The probe separated from the Cassini spacecraft early Saturday, Dec. 25, 2004, central European time (or about 8:30 p.m. Dec. 24, Arizona time). Huygens is now on its 14,000 mile-per-hour, 20-day cruise toward Titan. The probe will parachute onto Titan’s surface on Jan. 14 – the most distant touchdown any human-made object will have ever made in the solar system.
The European Space Agency (ESA), which owns and manages the Huygens probe, controls probe operations at the European Space Operations Center (ESOC) in Darmstadt, Germany. About a dozen UA researchers (listed below) will join their international colleagues in Darmstadt, which is near Frankfurt, for adrenalin-charged science operations on Jan. 14 and 15.
Titan – a world larger than Mercury and Pluto – is the only moon in the solar system with an atmosphere. Its mostly nitrogen atmosphere may resemble Earth’s before life began. Scientists theorize that methane rains from Titan’s sky, creating surface methane or ethane lakes, which may give rise to clouds, similar to the water cycle on Earth.
Scientists will study Titan’s thick atmosphere, clouds and virtually unseen surface with six science experiments on Huygens during the probe’s roughly 2.5-hour descent.
Martin Tomasko of the UA’s Lunar and Planetary Laboratory (LPL) leads the international team with the only optical instrument on the probe.
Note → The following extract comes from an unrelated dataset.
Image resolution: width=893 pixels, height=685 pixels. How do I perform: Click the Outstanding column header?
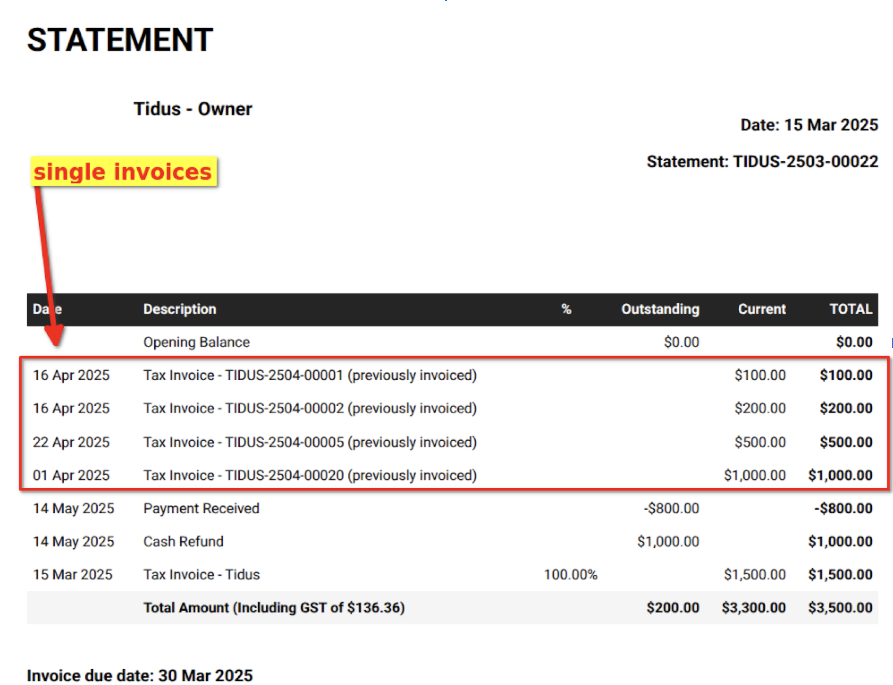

Tomasko and eight other LPL researchers, plus their colleagues, will be at ESOC analyzing data from the Descent Imager/Spectral Radiometer (DISR). DISR will study aerosol particles in Titan’s atmosphere and take photographs of the surface for more than two hours as the probe spins downward. Huygens will relay data to the Cassini orbiter, which then transmits the signals to NASA’s Deep Space Network. It takes 67 minutes for Cassini’s signals to reach Earth.
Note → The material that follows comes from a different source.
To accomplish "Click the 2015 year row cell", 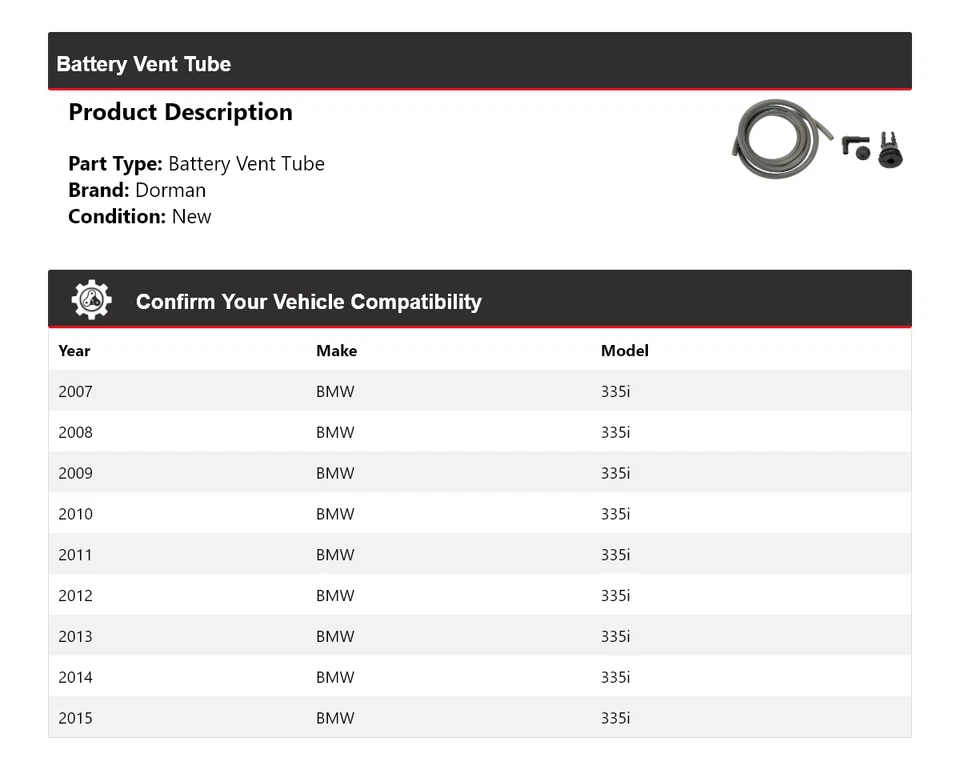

UA planetary sciences Professor Jonathan I. Lunine is one of three interdisciplinary scientists on the Huygens probe. LPL Research Associate Ralph D. Lorenz, author of the book “Lifting Titan’s Veil” and member of the Cassini radar team, is a co-investigator on the Surface Science Package. Planetary sciences Regents’ Professor Donald M. Hunten is a co-investigator on Huygen’s Gas Chromatograph-Mass Spectrometer.
The Descent Scenario
A system of alarm clocks will wake Huygens at a pre-programmed time a few hours before it slams into Titan’s outermost atmosphere, more than 800 miles (1,270 kilometers) above Titan’s surface.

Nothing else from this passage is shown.